Çaldıran Meydan Savaşı'yla Safevi Devleti ve Şah İsmail mağlup edilmiş ama çökertilememiş veya beli kırılamamıştı. Lakin bu kritik savaş, artık Doğu ve Güneydoğu Anadolu bölgesi üzerindeki kontrolünü tesis etmiş bulunan Yavuz Sultan Selim'in daha sonraki cesaretli adımları atmasını mümkün kılması bakımından çok değerli bir stratejik hamle üstünlüğü sağlamıştır. Ardından Osmanlı Devleti'ne Suriye ve Mukaddes Beldelerin hakimiyetini (daha doğrusu hâdimiyetini) getirecek, dahası Mısır'ın yolunu açacak, koca Memluk Devleti'ni tek darbede ağır yaralayacak ve aynı zamanda Şah İsmail'in hayallerini bitirecek, devletin güney sınırları Kızıldeniz'e ve Sina Çölü'ne kadar uzanacaktı. Onu takip edecek olan nihai adımlar ise Ridaniye savaşı ve Kahire'nin fethi olacaktır.

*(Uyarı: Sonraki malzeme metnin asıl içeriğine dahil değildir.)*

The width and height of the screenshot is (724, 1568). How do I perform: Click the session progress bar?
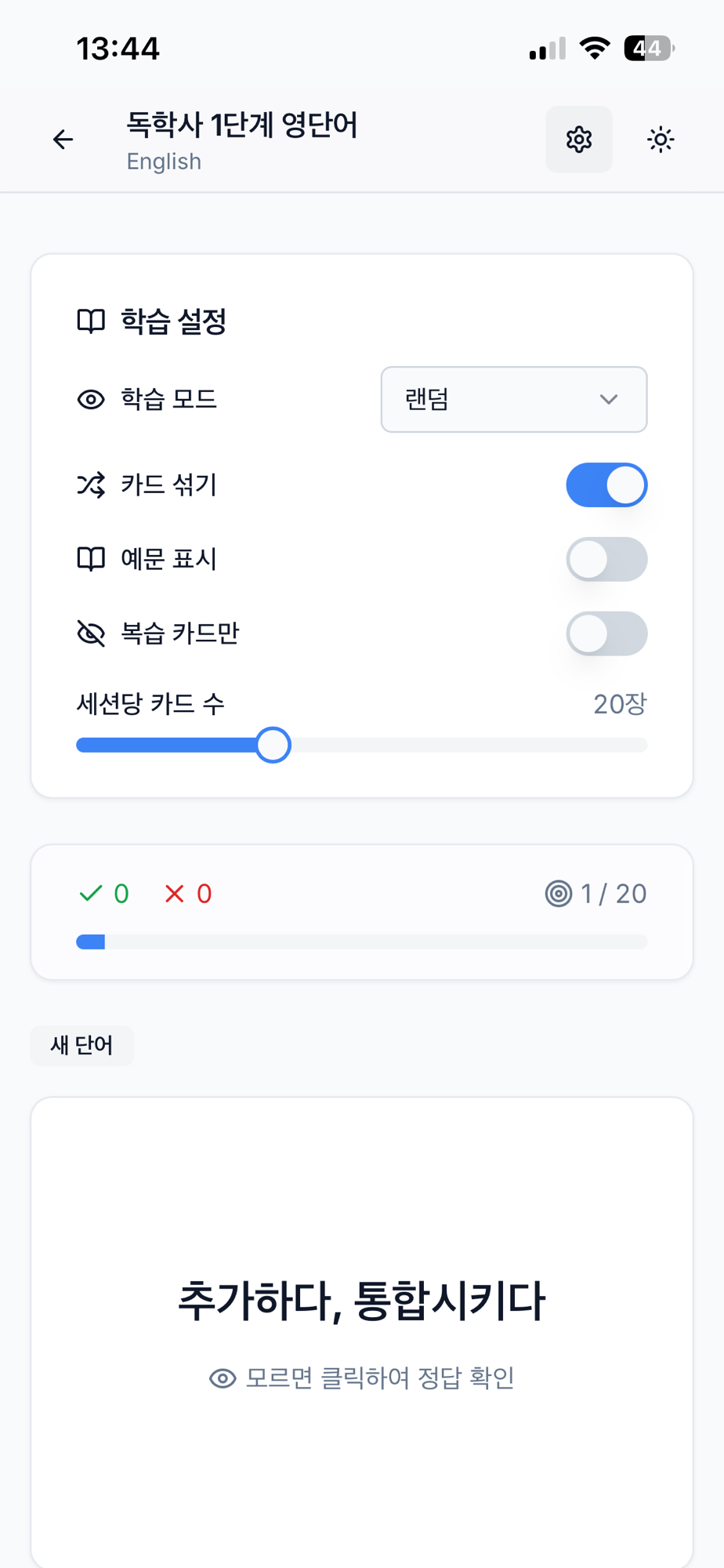(x=362, y=942)
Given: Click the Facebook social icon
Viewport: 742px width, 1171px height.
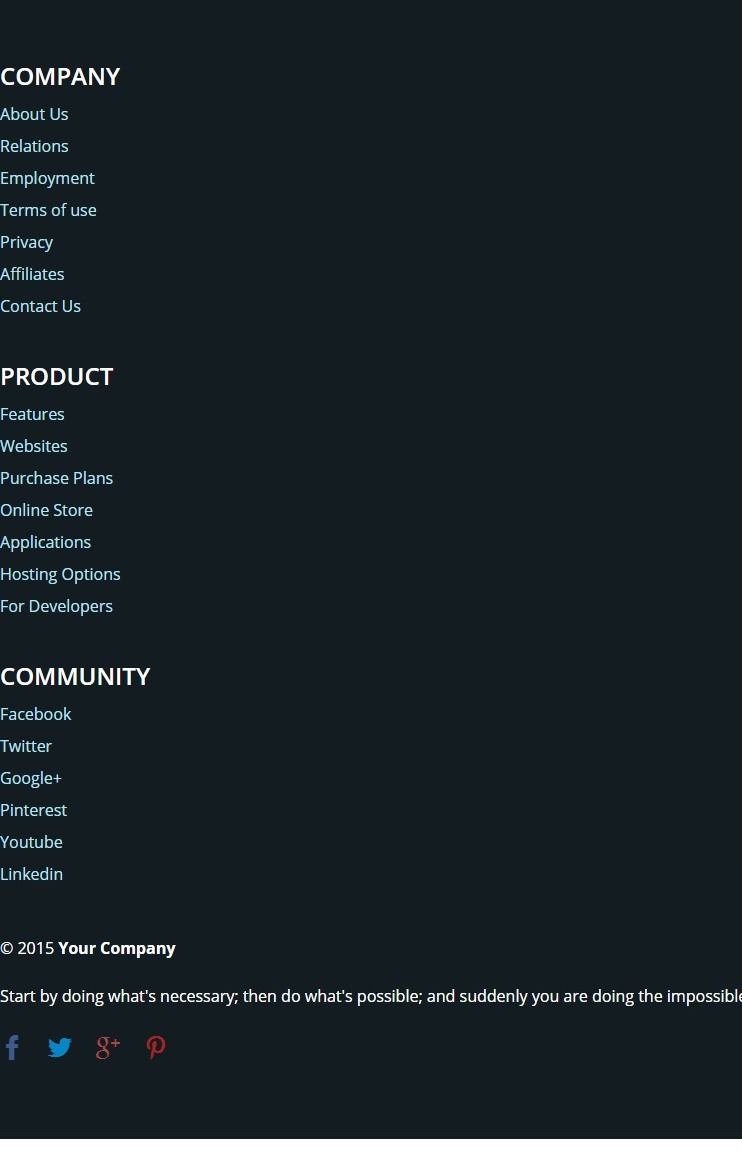Looking at the screenshot, I should click(12, 1047).
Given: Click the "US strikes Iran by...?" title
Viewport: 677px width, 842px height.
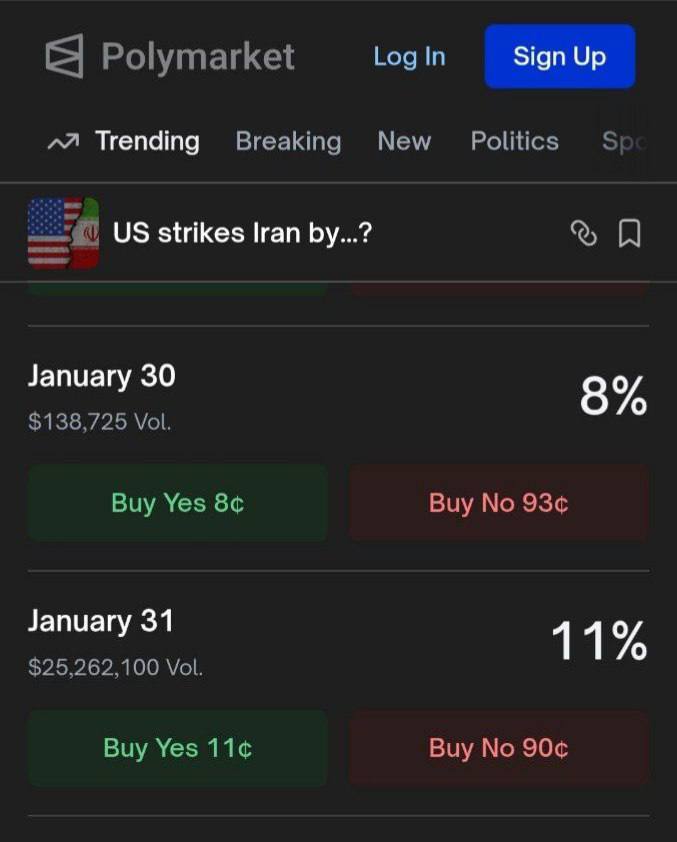Looking at the screenshot, I should coord(242,234).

Osmanlı Devleti'nin doğusundaki Safeviler karşısında olduğu gibi güneyindeki (Malatya'ya kadar bazı şehirleri kontrolü altında tutmakta olan) Memlukler karşısında da geliştirdiği ateşli silahlarla askerî üstünlük sağlayabildiğini ispatlayan Mercidabık Meydan Savaşı, tıpkı Çaldıran gibi kaybedilmesi halinde vahim sonuçlara gebe yüksek riskli bir muharebeydi. Buna mukabil kazanıldığı takdirde sınırlar Hint Okyanusu'na erişecek ve Portekiz'in Ümit Burnu'nu keşfinin ardından Kızıldeniz'e kadar nüfuz ederek sağladığı stratejik üstünlüğe keskin ve kesin bir cevap verilmiş olacaktı.
Hasan Can'ın, oğlu tarihçi Hoca Sadeddin Efendi'ye anlattığı ve Peygamber Efendimiz'in (sas) ashabının manen ziyaretine gelip Selim'i kendilerine sahip çıkmaya davet ettiği rüya hadisesi veya Portekizlilerin Hint Denizi komutanı Albuquerque'in Lizbon'daki kralına gönderdiği mektup çarpıcı olduğu kadar birbirini bütünleyen belgelerdir de…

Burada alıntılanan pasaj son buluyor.